### WORK TO COMPLETE
Using the teriyaki sauce recipe below, explain in one to three sentences why the sauce is simmered on low heat for 5 minutes in the last step.
----- EXTRACT PROVIDED -----
Simple Teriyaki Sauce
Simple Teriyaki Sauce

1/2 cup soy sauce (low-sodium preferred)

  • 1/4 cup mirin (or dry sherry)
  • 1/4 cup sake (optional)
  • 1/4 cup brown sugar (or honey)
  • 2 cloves garlic, minced
  • 1 inch ginger, grated
  • 1 tablespoon cornstarch (or arrowroot powder)
  • 1/4 cup water

  • Instructions:

    1. In a saucepan over medium heat, combine soy sauce, mirin, sake (if using), brown sugar, garlic, and ginger. Bring to a simmer, stirring occasionally until the sugar dissolves.
    2. In a small bowl, whisk together cornstarch and water to form a slurry. Slowly add the slurry to the simmering sauce, whisking constantly, until the mixture thickens slightly.
    3. Reduce heat to low and simmer for 5 minutes, allowing the flavors to meld. Remove from heat and let cool slightly.
----- RAW RECORDS -----
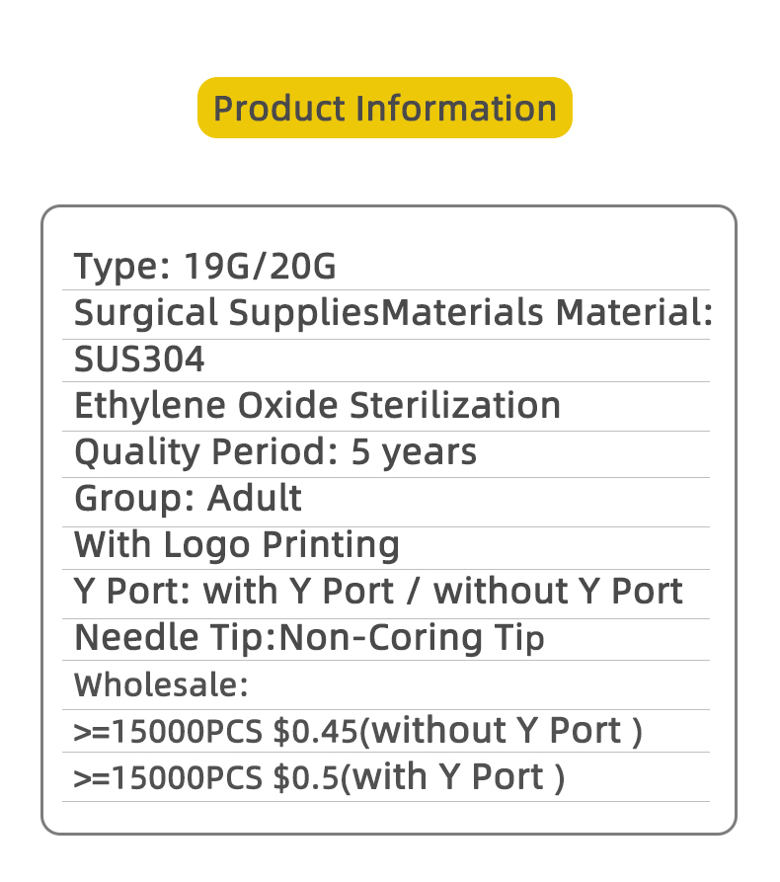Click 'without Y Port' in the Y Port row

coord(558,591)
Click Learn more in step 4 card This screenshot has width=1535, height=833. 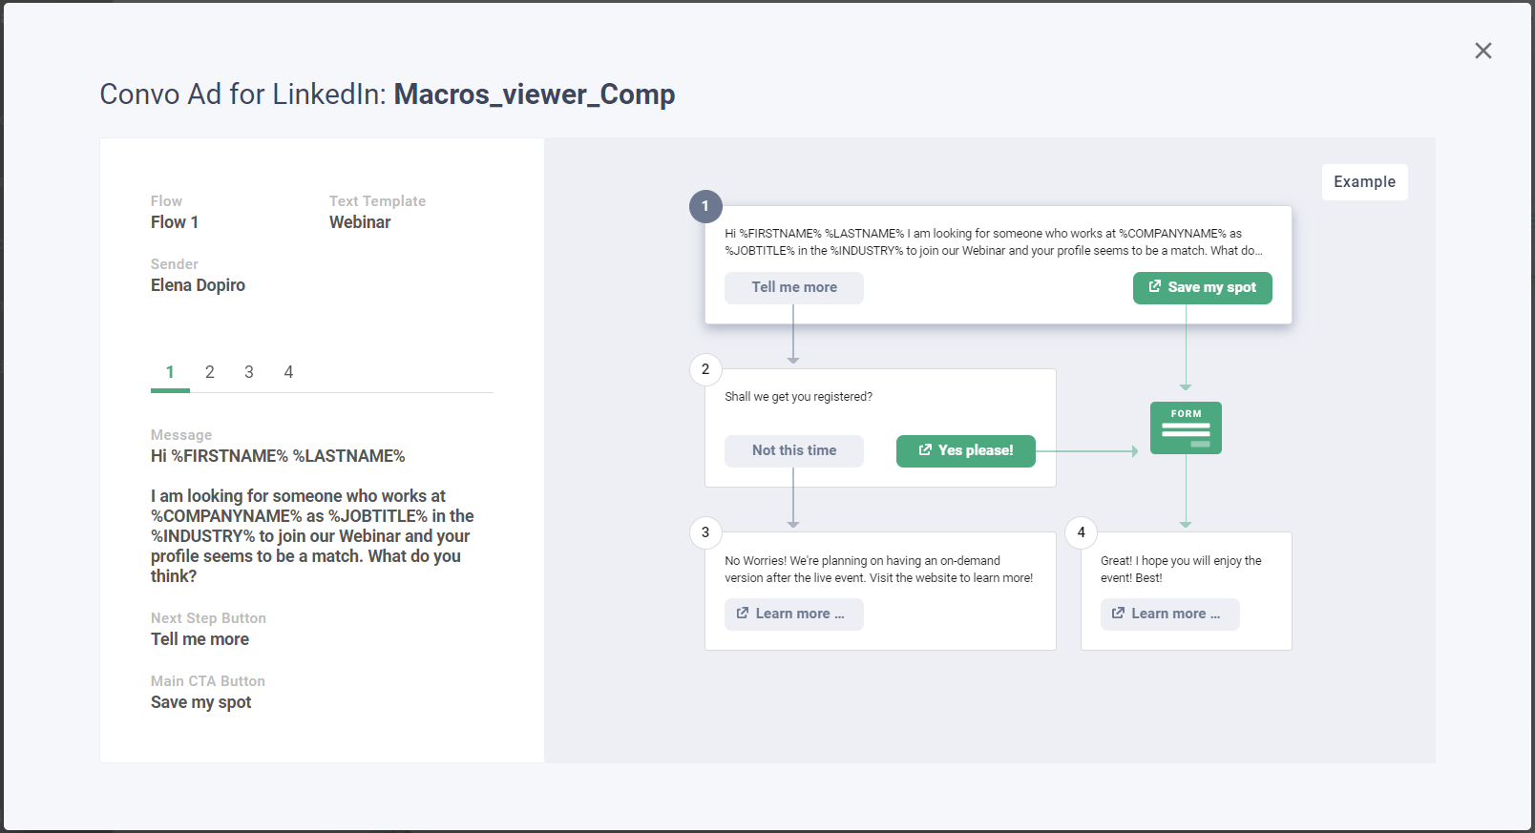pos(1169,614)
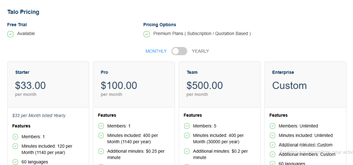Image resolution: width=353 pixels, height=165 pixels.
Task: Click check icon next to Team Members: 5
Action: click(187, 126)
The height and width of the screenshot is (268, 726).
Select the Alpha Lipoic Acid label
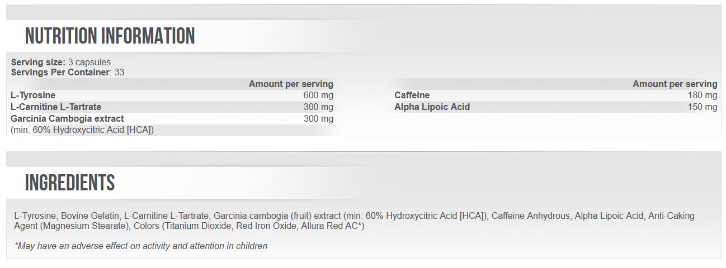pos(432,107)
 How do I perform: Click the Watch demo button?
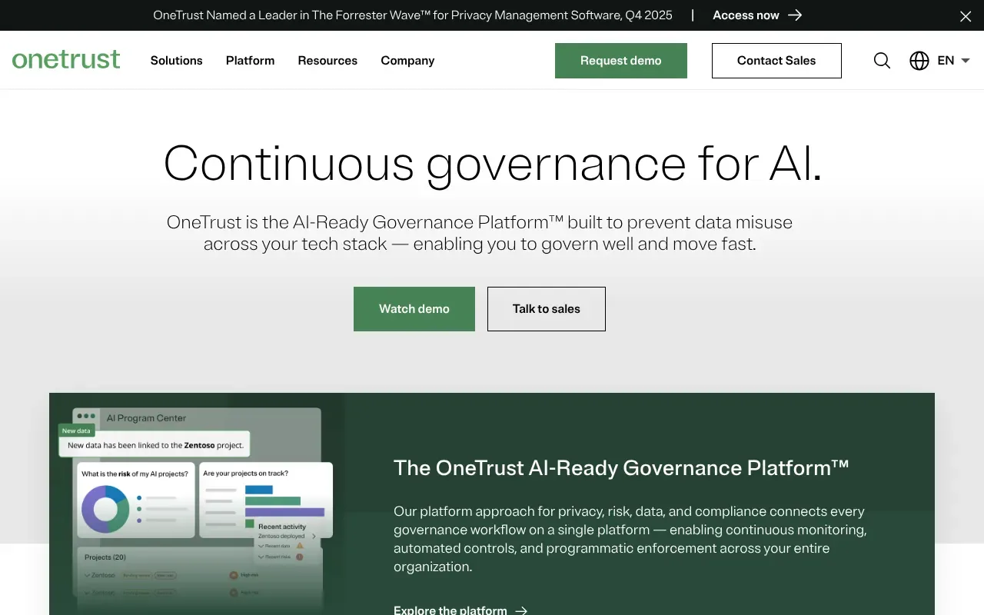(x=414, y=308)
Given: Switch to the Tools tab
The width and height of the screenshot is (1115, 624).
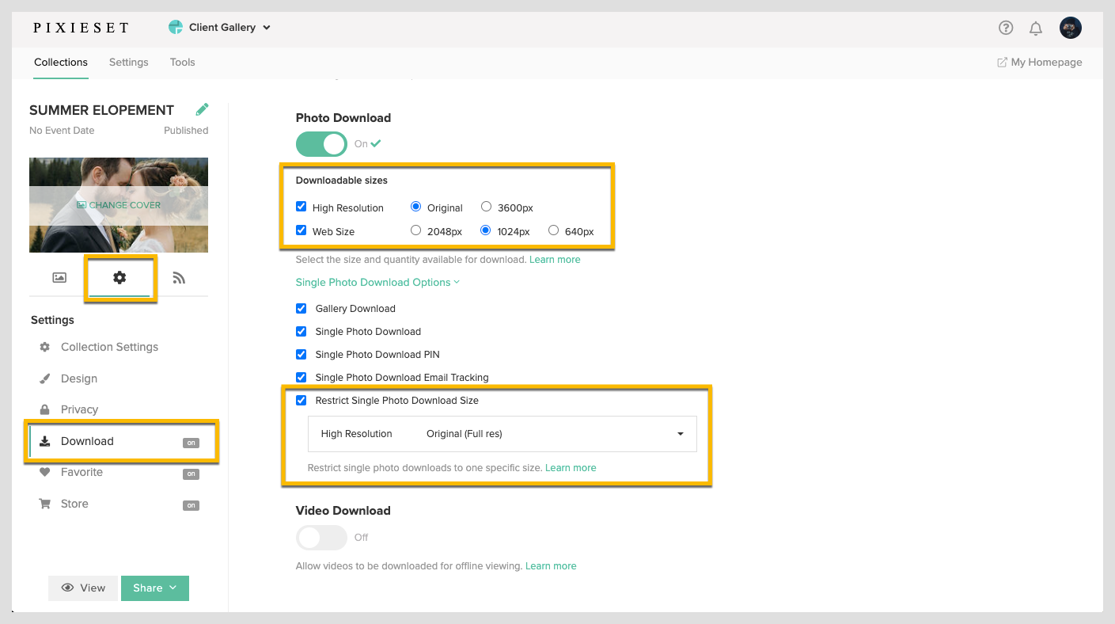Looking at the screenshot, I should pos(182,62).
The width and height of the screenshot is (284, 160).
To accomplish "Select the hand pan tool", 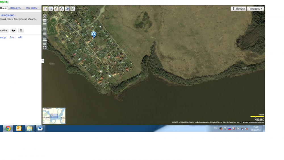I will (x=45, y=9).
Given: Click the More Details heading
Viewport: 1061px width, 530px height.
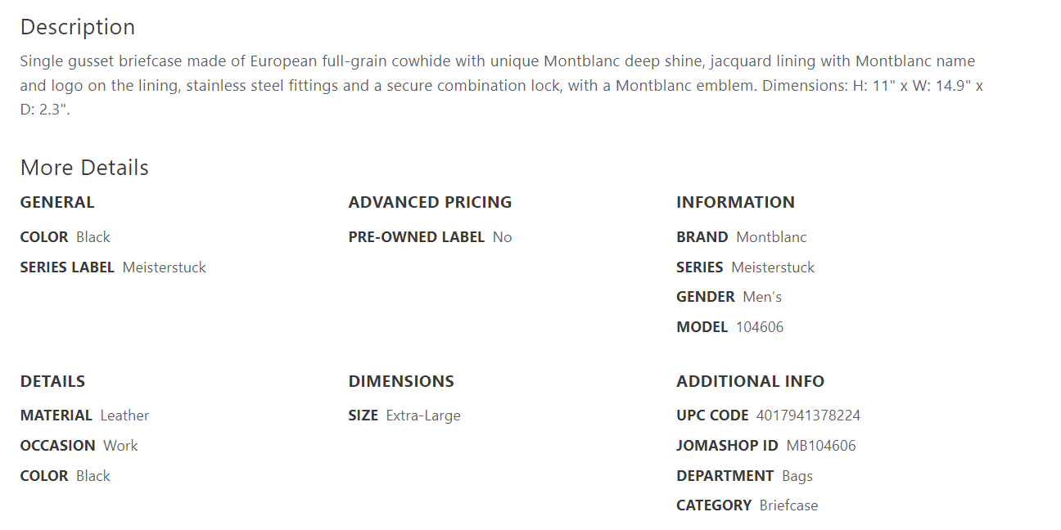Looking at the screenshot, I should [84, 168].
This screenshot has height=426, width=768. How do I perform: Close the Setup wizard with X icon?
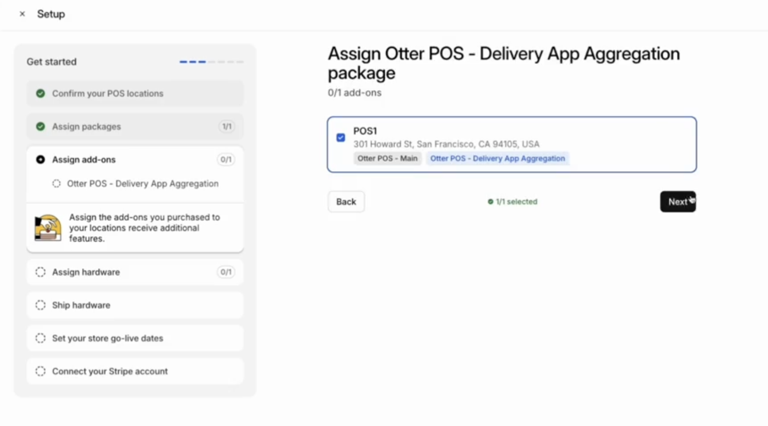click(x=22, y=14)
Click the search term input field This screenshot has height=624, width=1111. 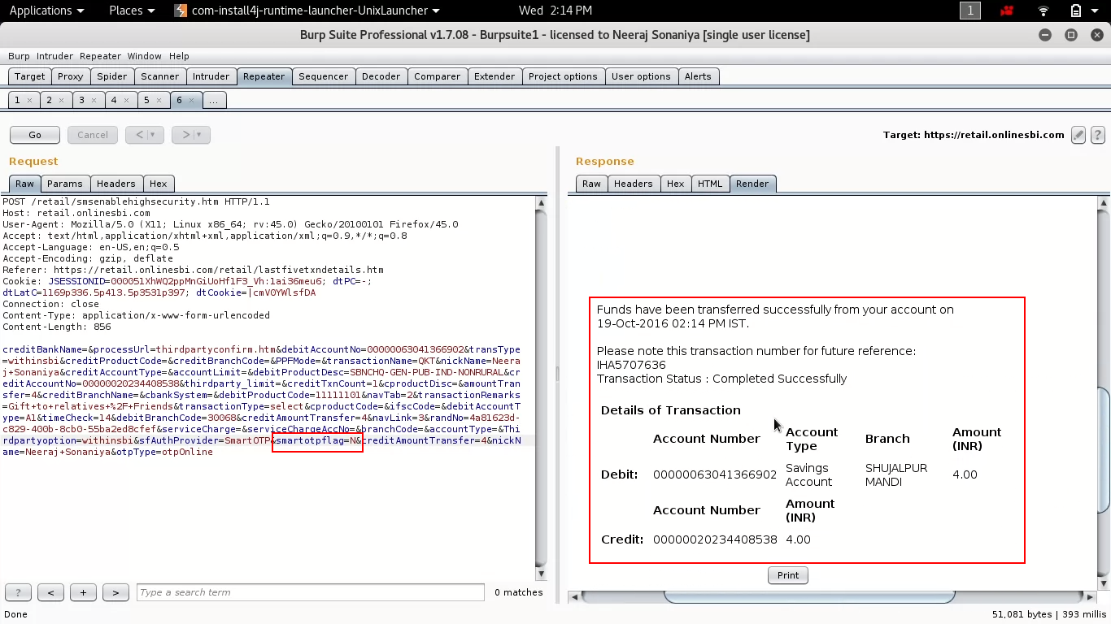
-----
### RESPONSE
The sauce simmers on low heat for 5 minutes so the flavors can meld.